Task brief:
Once you find the line with "Task: Add a new sheet in the large workbook" in the entries below, return exactly every line from it through the line with "Open the Reports sidebar item".

The records:
┄┄┄┄┄┄┄┄┄┄

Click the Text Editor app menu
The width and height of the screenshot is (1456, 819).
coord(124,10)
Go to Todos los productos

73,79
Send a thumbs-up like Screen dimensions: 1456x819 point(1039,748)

┄┄┄┄┄┄┄┄┄┄

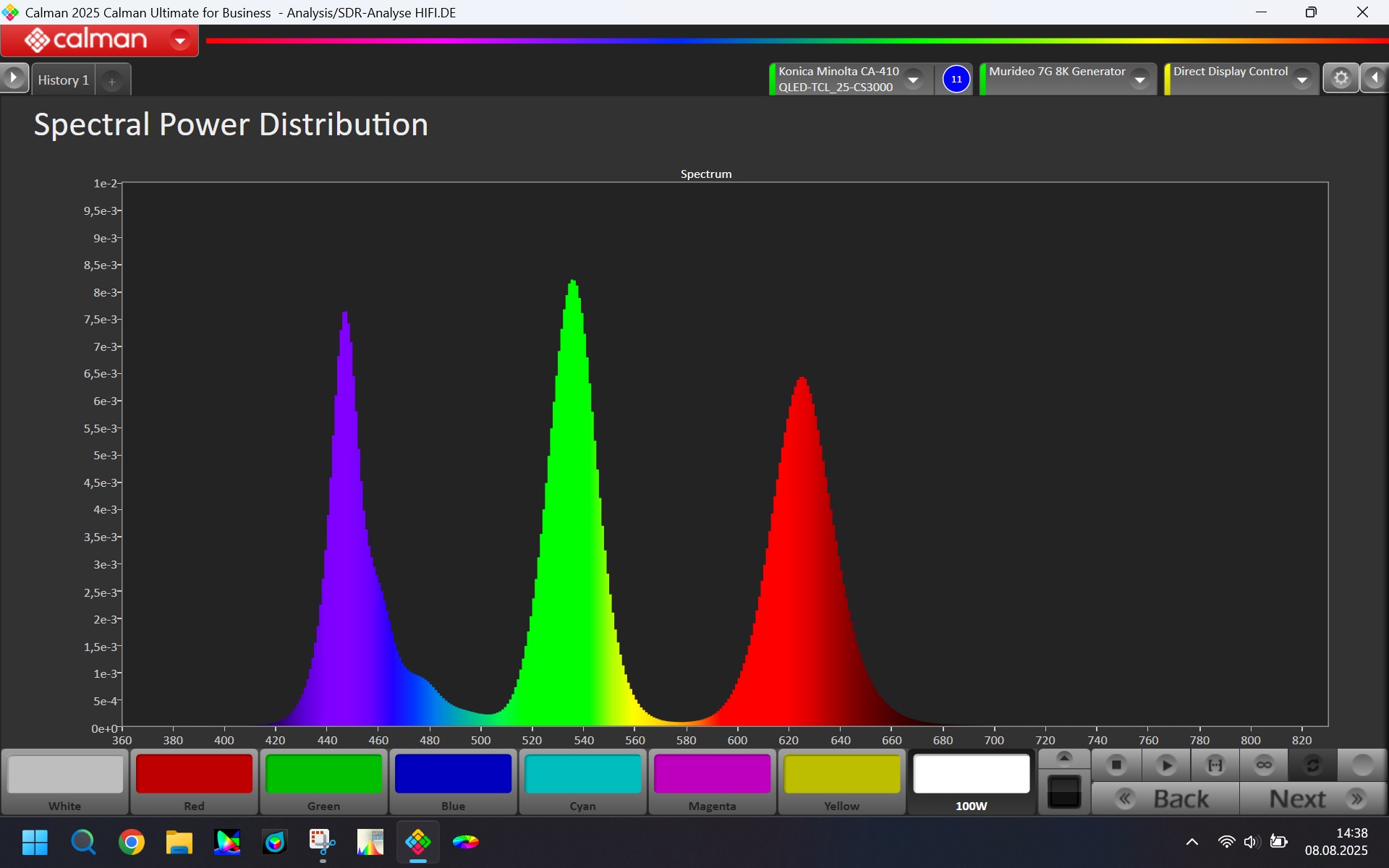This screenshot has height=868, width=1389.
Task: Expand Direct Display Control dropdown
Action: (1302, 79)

┄┄┄┄┄┄┄┄┄┄

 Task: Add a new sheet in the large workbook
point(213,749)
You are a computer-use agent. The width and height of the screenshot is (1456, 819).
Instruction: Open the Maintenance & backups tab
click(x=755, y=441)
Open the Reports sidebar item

┄┄┄┄┄┄┄┄┄┄

Solution for this exercise:
 Task: Add a new sheet in the large workbook
point(213,749)
You are a computer-use agent. The width and height of the screenshot is (1456, 819).
Instruction: Open the Maintenance & backups tab
click(x=755, y=441)
Open the Reports sidebar item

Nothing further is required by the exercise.